Stored records
◇ ◇ ◇ ◇
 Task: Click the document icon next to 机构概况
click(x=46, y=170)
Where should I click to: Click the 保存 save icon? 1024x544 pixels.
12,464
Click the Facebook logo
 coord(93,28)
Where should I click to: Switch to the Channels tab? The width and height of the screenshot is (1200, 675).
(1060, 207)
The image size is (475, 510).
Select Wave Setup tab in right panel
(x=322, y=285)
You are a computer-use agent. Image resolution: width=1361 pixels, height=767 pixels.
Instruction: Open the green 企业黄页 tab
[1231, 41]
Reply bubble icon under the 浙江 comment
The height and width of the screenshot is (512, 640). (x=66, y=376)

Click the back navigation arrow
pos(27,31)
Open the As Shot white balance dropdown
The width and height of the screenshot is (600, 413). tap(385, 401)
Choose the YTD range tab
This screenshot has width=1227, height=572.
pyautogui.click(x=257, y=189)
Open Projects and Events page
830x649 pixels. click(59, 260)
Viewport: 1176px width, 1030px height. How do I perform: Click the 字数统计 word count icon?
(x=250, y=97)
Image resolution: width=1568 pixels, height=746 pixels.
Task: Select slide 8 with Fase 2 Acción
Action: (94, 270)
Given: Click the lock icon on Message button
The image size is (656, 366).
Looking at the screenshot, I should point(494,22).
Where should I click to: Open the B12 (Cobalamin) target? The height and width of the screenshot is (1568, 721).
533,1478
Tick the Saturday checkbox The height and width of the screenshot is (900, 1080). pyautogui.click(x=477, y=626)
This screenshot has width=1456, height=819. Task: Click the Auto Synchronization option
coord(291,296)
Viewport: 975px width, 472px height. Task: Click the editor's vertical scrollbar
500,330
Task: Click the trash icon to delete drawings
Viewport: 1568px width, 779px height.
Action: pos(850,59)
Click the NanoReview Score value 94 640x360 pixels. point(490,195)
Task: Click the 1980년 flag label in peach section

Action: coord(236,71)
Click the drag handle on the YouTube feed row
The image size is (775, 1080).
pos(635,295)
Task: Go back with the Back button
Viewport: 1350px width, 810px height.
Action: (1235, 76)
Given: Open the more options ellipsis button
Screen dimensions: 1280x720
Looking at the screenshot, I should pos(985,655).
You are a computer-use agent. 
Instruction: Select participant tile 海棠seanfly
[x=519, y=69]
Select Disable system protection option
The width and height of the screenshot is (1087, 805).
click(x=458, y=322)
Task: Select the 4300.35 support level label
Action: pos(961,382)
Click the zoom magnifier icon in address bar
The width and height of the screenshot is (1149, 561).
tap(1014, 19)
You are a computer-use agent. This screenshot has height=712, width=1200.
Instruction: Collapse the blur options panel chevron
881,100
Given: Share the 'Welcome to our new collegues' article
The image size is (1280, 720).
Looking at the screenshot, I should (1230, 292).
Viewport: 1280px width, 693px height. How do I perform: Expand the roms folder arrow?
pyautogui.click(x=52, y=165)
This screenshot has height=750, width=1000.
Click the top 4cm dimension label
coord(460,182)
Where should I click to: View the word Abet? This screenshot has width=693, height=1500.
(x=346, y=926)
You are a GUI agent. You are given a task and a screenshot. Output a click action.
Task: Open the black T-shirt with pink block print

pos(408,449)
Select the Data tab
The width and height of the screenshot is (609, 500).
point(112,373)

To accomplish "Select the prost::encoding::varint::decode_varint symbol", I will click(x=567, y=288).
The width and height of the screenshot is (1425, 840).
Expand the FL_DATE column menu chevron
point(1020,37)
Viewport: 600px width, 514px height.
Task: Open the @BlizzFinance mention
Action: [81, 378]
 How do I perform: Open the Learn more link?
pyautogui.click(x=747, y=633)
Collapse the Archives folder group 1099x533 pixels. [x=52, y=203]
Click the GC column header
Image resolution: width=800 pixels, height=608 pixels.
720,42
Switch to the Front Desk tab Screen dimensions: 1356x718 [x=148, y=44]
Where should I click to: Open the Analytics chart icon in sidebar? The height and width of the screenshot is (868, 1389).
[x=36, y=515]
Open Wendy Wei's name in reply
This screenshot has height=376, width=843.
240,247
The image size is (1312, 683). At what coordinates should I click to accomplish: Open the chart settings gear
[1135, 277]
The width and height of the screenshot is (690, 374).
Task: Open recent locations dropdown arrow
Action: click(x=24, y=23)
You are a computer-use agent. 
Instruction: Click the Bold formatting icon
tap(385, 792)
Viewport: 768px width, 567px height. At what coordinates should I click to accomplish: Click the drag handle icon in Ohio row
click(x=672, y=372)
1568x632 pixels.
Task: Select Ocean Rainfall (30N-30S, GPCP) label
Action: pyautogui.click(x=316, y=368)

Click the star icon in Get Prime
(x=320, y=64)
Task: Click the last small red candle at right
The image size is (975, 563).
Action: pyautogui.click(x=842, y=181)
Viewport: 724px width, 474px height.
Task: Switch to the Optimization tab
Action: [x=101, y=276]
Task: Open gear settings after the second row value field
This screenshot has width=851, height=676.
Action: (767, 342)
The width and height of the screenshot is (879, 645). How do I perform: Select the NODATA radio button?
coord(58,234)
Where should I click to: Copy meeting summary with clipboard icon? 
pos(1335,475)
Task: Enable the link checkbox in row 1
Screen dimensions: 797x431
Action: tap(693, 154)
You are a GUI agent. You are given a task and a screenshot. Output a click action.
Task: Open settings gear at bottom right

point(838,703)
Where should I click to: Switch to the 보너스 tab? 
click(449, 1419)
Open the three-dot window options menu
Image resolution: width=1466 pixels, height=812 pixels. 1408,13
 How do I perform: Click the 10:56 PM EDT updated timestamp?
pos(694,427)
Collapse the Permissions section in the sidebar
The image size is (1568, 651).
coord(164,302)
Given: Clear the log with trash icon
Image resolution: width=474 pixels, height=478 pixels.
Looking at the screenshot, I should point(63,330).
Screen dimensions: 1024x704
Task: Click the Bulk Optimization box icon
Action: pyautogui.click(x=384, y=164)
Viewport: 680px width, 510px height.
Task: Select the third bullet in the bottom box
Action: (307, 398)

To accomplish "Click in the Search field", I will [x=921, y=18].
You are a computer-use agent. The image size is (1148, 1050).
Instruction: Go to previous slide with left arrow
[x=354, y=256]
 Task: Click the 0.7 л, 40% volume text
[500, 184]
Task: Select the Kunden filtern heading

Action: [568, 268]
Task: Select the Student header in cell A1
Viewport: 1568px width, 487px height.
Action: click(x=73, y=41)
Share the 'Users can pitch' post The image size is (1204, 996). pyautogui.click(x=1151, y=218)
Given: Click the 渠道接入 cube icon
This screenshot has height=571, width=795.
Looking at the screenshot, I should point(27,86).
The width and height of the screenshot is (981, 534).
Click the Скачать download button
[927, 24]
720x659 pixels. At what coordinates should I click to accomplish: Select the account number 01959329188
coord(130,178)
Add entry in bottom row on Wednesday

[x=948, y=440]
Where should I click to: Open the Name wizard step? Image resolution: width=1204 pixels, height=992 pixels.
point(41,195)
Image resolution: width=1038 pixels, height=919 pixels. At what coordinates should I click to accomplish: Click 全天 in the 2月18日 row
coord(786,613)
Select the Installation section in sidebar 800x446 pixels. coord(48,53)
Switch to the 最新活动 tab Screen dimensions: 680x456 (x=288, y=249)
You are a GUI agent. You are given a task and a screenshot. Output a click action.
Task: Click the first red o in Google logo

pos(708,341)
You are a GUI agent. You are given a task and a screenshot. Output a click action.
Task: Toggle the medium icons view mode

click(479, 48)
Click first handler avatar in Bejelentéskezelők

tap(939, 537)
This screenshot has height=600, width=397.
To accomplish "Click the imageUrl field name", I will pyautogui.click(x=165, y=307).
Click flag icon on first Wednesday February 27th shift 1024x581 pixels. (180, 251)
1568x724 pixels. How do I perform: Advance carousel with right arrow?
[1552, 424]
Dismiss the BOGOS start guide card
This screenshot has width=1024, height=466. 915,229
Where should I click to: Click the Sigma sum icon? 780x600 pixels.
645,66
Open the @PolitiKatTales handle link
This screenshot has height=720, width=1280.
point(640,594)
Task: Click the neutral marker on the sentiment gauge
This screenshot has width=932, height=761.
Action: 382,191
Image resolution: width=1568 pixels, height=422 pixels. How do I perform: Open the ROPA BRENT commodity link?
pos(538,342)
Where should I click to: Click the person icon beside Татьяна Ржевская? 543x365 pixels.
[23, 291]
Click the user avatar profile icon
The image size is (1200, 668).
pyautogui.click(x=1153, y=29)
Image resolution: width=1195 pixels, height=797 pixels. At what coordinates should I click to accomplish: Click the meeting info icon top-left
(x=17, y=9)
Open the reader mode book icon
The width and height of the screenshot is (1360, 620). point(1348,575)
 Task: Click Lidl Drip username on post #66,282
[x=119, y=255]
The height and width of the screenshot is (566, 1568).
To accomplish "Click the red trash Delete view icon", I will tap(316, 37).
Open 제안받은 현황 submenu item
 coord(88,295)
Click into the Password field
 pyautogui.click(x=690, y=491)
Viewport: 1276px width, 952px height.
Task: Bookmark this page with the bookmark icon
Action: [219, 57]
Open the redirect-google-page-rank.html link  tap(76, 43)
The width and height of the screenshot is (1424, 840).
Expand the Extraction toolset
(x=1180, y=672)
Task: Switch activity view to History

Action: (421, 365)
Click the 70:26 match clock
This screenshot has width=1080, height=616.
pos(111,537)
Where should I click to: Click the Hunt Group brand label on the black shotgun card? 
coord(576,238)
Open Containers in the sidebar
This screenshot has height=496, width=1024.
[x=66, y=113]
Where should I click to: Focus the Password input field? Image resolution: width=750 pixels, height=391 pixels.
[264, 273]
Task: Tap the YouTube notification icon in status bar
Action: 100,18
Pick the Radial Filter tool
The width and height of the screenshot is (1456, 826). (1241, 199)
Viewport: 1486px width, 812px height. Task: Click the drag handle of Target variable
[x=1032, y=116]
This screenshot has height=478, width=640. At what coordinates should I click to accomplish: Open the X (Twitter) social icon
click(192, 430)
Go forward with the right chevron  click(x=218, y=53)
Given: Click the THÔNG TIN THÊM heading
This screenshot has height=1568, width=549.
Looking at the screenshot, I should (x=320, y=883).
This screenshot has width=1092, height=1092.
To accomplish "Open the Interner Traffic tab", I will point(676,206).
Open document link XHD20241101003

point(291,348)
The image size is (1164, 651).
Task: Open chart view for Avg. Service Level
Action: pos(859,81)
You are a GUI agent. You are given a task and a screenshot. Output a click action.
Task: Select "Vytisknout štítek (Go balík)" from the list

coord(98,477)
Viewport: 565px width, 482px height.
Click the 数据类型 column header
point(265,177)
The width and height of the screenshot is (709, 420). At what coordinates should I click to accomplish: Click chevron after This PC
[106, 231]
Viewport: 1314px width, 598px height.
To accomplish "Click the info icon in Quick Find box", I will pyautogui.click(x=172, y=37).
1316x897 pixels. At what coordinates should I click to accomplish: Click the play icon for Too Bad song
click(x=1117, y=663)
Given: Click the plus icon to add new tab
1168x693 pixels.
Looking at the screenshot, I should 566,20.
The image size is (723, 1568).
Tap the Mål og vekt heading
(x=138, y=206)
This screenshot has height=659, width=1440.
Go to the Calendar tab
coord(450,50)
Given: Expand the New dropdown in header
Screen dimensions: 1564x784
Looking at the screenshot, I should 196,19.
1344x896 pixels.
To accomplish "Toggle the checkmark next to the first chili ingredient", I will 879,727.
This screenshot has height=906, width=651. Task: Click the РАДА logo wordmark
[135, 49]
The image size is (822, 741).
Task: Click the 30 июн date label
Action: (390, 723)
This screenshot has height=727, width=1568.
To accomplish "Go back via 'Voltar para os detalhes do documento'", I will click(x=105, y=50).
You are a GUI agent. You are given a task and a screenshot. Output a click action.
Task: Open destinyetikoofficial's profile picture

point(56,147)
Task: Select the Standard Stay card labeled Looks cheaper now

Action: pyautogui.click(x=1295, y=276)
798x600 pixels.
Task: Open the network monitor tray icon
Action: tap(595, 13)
◇ ◇ ◇ ◇
▶ [EXERCISE OBJECTIVE]: Your answer must be the data above, copied exactly from its first line through the line containing "Given: Click the lock icon on Message button", and nothing more.

▶ [SOLUTION TO THE PROBLEM]:
 Task: Click the document icon next to 机构概况
click(x=46, y=170)
Where should I click to: Click the 保存 save icon? 1024x544 pixels.
12,464
Click the Facebook logo
 coord(93,28)
Where should I click to: Switch to the Channels tab? The width and height of the screenshot is (1200, 675).
(1060, 207)
The image size is (475, 510).
Select Wave Setup tab in right panel
(x=322, y=285)
You are a computer-use agent. Image resolution: width=1361 pixels, height=767 pixels.
Instruction: Open the green 企业黄页 tab
[1231, 41]
Reply bubble icon under the 浙江 comment
The height and width of the screenshot is (512, 640). (x=66, y=376)

Click the back navigation arrow
pos(27,31)
Open the As Shot white balance dropdown
The width and height of the screenshot is (600, 413). tap(385, 401)
Choose the YTD range tab
This screenshot has width=1227, height=572.
pyautogui.click(x=257, y=189)
Open Projects and Events page
830x649 pixels. click(59, 260)
Viewport: 1176px width, 1030px height. How do I perform: Click the 字数统计 word count icon?
(x=250, y=97)
Image resolution: width=1568 pixels, height=746 pixels.
Task: Select slide 8 with Fase 2 Acción
Action: (94, 270)
Given: Click the lock icon on Message button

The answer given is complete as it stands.